[KAFKA-92] Kafka connector - Number of sink tasks Created: 22/Mar/20 Updated: 28/Oct/23 Resolved: 19/May/20 |
|
| Status: | Closed |
| Project: | Kafka Connector |
| Component/s: | Sink |
| Affects Version/s: | 1.0 |
| Fix Version/s: | 1.2.0 |
| Type: | Epic | Priority: | Major - P3 |
| Reporter: | Rajaramesh Yaramati | Assignee: | Ross Lawley |
| Resolution: | Fixed | Votes: | 1 |
| Labels: | None | ||
| Remaining Estimate: | Not Specified | ||
| Time Spent: | Not Specified | ||
| Original Estimate: | Not Specified | ||
| Environment: |
AWS EC2, Sharded cluster |
||
| Issue Links: |
|
||||
| Case: | (copied to CRM) | ||||
| Detailed Project Statuses: | Engineer(s): Ross This epic is more like a one off ticket. We converted this work to an epic so it showed up on our board for quarterly planning. |
||||
| Description |
|
Epic Summary SummaryThe Kafka sink connector only ever supports a single task. Users should be able to use the tasks.max setting to increase parallelism with the connector:
Was: I am testing this MongoDB sink connector to migrate large datasets (multi-TB) from one mongodb cluster to mongodb another. A challenge I am facing is throughput on the sink side. Irrespective of task.max parameter, only one sink task is created. Then I found below 2 tickets related to limiting the number of sink tasks to only 1. In this case, how do I improve throughput on the sink side? Just curious to know why number of tasks should limit to one?
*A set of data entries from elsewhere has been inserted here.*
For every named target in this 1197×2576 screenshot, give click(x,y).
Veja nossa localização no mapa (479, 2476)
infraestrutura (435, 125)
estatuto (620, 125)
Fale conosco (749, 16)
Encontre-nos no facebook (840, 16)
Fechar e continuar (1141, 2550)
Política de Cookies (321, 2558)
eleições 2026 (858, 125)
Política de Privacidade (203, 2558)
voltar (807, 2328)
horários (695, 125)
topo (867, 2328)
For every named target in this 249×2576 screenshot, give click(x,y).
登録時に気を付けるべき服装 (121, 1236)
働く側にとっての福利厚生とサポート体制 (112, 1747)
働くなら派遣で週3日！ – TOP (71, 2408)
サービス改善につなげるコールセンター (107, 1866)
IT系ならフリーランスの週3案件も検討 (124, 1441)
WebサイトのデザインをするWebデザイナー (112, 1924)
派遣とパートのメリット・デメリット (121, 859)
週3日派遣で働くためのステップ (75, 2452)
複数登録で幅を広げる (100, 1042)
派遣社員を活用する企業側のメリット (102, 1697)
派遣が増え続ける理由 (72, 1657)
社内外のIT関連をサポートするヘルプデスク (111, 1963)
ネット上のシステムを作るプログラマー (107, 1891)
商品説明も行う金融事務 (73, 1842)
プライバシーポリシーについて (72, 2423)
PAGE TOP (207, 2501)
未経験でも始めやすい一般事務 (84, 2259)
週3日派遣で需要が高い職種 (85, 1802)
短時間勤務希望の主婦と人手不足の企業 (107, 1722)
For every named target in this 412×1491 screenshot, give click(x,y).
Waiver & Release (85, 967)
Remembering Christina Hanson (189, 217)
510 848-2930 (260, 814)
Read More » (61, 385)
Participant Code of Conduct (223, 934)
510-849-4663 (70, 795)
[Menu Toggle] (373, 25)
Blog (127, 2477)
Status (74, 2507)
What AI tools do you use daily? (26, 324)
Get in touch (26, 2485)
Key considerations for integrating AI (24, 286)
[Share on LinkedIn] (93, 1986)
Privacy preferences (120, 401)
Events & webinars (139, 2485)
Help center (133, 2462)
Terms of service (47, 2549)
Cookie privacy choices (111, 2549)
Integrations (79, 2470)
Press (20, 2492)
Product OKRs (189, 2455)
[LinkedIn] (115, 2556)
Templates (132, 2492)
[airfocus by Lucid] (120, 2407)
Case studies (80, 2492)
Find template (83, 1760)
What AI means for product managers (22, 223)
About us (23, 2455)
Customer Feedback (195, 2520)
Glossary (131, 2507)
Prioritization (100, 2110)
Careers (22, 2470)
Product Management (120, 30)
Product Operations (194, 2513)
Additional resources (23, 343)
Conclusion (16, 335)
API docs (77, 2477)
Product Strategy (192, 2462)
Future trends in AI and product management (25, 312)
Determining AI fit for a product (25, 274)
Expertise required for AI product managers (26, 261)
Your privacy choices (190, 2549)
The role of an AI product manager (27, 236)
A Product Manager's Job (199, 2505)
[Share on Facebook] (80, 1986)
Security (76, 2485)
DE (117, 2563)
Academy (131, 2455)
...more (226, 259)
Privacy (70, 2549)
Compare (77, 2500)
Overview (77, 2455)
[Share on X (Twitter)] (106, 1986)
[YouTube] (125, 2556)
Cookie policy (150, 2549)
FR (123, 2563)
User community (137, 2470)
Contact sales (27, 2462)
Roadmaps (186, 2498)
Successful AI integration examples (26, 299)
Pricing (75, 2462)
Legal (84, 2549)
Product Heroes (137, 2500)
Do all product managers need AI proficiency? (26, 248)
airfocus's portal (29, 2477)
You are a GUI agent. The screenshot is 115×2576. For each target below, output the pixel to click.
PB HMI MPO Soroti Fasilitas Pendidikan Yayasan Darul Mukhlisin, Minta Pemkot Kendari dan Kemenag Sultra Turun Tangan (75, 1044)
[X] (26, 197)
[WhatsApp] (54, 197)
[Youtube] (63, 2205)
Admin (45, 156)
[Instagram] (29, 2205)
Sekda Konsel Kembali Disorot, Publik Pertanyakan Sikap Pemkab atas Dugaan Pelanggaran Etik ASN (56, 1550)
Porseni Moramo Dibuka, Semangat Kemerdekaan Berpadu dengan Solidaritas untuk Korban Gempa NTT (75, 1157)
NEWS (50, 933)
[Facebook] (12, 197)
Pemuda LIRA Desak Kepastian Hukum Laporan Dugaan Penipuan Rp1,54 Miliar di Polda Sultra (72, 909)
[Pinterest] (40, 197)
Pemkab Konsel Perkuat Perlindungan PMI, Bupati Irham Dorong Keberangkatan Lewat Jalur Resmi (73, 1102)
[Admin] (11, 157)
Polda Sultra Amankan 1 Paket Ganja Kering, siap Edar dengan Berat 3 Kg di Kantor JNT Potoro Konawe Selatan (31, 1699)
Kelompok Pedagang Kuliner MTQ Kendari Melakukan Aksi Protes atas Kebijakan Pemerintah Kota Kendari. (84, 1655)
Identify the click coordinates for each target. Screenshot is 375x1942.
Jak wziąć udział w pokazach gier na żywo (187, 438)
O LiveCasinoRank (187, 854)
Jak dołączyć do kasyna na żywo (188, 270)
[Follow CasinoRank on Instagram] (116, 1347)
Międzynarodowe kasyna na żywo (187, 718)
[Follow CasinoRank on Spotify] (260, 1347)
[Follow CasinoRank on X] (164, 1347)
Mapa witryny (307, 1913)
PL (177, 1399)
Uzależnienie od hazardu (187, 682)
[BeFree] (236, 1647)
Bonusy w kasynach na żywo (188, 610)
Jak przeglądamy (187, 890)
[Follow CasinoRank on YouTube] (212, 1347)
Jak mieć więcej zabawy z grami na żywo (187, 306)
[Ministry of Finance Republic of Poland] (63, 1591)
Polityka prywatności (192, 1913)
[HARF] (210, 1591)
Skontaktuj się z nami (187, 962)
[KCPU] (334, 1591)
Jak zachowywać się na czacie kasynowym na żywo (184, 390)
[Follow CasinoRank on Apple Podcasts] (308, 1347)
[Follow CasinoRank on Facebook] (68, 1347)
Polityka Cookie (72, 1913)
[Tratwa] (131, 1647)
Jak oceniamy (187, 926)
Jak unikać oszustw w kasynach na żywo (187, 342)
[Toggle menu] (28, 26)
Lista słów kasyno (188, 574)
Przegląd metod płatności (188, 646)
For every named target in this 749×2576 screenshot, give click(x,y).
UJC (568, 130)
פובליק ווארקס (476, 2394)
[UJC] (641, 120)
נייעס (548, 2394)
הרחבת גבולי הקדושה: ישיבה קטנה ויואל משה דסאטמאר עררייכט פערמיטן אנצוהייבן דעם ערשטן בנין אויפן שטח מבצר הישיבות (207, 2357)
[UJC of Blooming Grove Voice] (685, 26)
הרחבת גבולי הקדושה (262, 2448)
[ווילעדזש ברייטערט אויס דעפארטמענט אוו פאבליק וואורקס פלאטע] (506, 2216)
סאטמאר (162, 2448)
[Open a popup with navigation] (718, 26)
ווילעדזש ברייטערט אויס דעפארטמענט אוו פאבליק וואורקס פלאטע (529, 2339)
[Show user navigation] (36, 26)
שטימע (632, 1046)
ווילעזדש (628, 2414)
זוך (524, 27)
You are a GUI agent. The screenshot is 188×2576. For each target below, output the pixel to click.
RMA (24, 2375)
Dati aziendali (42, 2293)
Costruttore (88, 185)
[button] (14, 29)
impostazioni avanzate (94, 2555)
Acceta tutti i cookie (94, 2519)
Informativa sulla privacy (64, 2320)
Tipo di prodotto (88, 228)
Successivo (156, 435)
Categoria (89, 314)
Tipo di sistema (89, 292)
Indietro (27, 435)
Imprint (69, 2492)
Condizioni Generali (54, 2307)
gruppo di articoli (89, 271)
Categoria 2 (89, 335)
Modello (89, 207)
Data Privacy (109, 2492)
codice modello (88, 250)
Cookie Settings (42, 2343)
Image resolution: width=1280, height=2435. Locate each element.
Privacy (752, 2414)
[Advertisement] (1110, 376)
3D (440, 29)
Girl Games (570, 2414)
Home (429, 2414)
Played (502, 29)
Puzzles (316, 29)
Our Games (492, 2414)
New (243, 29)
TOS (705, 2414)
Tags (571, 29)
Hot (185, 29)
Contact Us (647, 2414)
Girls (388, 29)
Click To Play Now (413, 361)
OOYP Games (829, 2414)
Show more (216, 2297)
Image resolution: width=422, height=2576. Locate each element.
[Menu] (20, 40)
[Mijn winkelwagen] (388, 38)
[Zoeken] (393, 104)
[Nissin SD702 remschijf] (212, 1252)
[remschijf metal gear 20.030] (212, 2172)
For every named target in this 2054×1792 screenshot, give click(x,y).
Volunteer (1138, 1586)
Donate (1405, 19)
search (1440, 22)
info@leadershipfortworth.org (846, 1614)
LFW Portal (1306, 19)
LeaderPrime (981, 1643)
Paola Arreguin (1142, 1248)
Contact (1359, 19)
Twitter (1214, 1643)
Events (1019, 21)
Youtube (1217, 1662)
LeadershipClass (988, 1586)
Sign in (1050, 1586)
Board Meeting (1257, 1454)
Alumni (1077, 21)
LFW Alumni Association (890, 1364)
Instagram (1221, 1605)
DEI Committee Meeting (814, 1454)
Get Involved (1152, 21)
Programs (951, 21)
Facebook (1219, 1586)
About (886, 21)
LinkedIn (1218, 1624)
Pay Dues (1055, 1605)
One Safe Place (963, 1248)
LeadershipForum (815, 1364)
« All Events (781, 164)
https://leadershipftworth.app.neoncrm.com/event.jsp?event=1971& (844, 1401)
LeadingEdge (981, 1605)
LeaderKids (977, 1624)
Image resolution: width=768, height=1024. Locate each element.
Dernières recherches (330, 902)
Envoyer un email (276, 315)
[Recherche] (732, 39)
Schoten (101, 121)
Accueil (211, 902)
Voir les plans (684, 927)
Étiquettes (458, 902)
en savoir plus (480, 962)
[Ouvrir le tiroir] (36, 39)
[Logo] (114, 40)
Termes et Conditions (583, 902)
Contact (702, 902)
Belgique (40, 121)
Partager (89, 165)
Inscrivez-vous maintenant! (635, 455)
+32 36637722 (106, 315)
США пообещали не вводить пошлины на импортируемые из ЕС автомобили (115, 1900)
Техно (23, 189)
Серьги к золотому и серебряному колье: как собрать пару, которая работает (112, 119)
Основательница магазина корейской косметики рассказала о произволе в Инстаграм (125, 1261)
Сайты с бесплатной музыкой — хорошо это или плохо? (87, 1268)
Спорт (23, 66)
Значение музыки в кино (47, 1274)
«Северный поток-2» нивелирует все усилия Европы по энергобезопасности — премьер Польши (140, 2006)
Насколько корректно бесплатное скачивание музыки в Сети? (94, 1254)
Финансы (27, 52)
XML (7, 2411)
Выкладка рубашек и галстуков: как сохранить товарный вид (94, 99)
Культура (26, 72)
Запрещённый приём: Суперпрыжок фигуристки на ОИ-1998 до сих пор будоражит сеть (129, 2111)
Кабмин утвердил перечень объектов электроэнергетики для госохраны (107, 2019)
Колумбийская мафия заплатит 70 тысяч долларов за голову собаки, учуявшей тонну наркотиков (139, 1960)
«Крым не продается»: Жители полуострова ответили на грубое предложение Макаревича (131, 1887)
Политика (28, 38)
Were there any plans to improve this? |
| Comments |
| Comment by Githook User [ 19/May/20 ] |
|
Author: {'name': 'Ross Lawley', 'email': 'ross.lawley@gmail.com', 'username': 'rozza'}Message: Allow the Sink connector to use multiple tasks Kafka Connect provides built-in support for parallelism and scalable data copying When using multiple tasks, data will be processeed out of order to the order of
|
| Comment by Martin Andersson [ 12/May/20 ] |
As long as there is only one task processing for each kafka partition (and tasks flush their data on a rebalance) then it seems to me that the connector would hold the same ordering guarantees as kafka (e.g. ordering is only guaranteed by topic-partition). As a user of this connector I wouldn't expect anything more. |
| Comment by Ross Lawley [ 12/May/20 ] |
|
PR: https://github.com/rozza/mongo-kafka/pull/17 For the sink we can give the control of processing the messages from a topic over to Kafka. So multiple tasks will be assigned messages based on their topic - partition automatically. The only complication is that tasks will process the messages as they see them and this can lead to out of order processing of data from a topic when using multiple tasks. That could be an issue depending on the users dataflow. |
| Comment by Alexey Menshikov [ 30/Apr/20 ] |
|
The customer is trying to reach 10k insert rate for 2kb documents, but seems like that's not possible using just one sink connector. The database better handles multiple inserting threads than just one. The ability to increase the level of parallelism should significantly increase the insertion rate. |
| Comment by Ross Lawley [ 01/Apr/20 ] |
|
I'm glad you were able to work around the issue and improve the parallelism,
This could be a future improvement to the connector that would stop the need for registering multiple connectors and allow the same as parallelism but with a single registered connector, by using a thread pool of workers, with one worker thread per topic. Ross |
| Comment by Rajaramesh Yaramati [ 31/Mar/20 ] |
|
Thank you, Ross Lawley, for addressing this ticket. For the use case (Data migration from one cluster to another) I am using, it required sequential write on target. I realized this only after getting to know the reason why only one sink task. Now I created topic per shared and at least I am getting sink task parallelisms equal to the number of shards. Can you please elaborate on what do you mean by "We could also potentially use a thread pool of workers mapped per topic to improve the concurrency across topics."? Thanks, Rajaramesh Yaramati |
| Comment by Ross Lawley [ 31/Mar/20 ] |
|
Thanks for the ticket, at the moment only a single task is used when writing data to MongoDB. This is by design to ensure that all writes are sequential and ordered as seen on the topic. If you are watching multiple topics then it may be more efficient to set up a connector per topic, as that would improve the concurrency of the operations. Do you require all writes to happen sequentially and in order? If that is not the case then potentially a new feature could be added to allow this. Kind Regards, Ross Lawley |